→ WHAT THIS TASK INVOLVES
Exact copies of all the entries are required, and no pictures should appear in them.

Saved entries
::::::

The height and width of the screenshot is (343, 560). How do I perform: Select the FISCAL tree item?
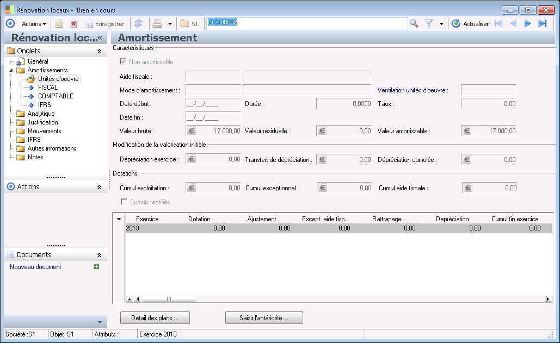(48, 88)
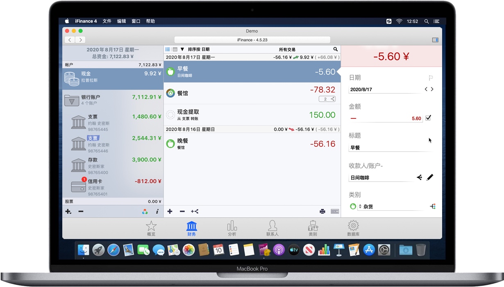Add a new transaction with the plus icon
Screen dimensions: 504x287
pos(170,211)
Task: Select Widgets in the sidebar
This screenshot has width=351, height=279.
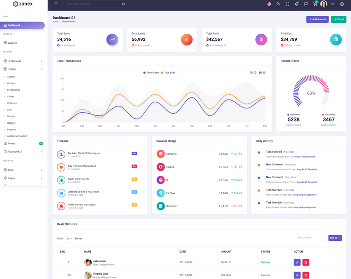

::::::

→ RESPONSE TO THIS TASK
The height and width of the screenshot is (343, 560). How do I perform: Select the FISCAL tree item?
(48, 88)
Add a new transaction with the plus icon
Screen dimensions: 504x287
pos(170,211)
Task: Select Widgets in the sidebar
This screenshot has width=351, height=279.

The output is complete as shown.